Perform a quick estimation of the DNA concentration with a fluorimetric assay, in a QubitTM apparatus or equivalent, with the Qubit ds 1X DNA BR assay kit, according to the manufacturer's instructions:
In the case you need an accurate estimation of the DNA concentration in your library, perform a qPCR quantification with the NEBNext Library Quant Kit for Illumina, or equivalent, which uses P5 and P7 illumina primers to target the double stranded DNA fragments in the library. Follows the kit's user guide and perform your quantitative qPCR in a qPCR thermocycler (e.g. LightCycler 480, Roche).
Contrarily to the fluorimetric method (Qubit), the qPCR estimation will only consider dsDNA fragments starting with P5 and ending with P7 illumina sequences, that will be effectively amplified onto the flowcell of the Illumina sequencer.
Suggestions to prepare library dilutions :
in a 8-tube PCR strip:
Prepare intermediate dilutions (1:10 and 1:100) of the library with the dilution buffer supplied in the qPCR kit.

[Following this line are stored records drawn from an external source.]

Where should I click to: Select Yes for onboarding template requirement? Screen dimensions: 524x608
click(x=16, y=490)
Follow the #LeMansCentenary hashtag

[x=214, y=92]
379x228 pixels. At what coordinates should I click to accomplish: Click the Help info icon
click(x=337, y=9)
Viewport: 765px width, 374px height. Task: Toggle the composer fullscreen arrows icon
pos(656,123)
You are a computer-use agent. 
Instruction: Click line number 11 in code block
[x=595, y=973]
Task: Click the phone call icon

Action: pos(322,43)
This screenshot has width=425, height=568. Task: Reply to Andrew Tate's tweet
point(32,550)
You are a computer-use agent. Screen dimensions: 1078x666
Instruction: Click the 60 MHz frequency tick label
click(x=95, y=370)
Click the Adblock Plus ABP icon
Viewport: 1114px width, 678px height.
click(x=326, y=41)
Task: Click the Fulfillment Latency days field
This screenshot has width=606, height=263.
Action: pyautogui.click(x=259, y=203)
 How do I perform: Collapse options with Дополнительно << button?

Then prepare the 4 library dilutions to be used in triplicate for qPCR analysis :
1:1000 : 10µl of 1/100 + 90µl buffer 1X
1:2000 : 50µl of 1/1000 + 50µl buffer 1X
1:4000 : 50µl of 1/2000 + 50µl buffer 1X
1:8000 : 50µl of 1/4000 + 50µl buffer 1X
You should get more than 10 nM, that is the library concentration usually required by the sequencing platform facilities.
The library is now ready for sequencing in single read or paired-end 150 bases in an Illumina sequencer, with one index read. Use the average size of the library size range as estimated from the Bioanalyzer profile to convert DNA concentration from nM to ng/µl.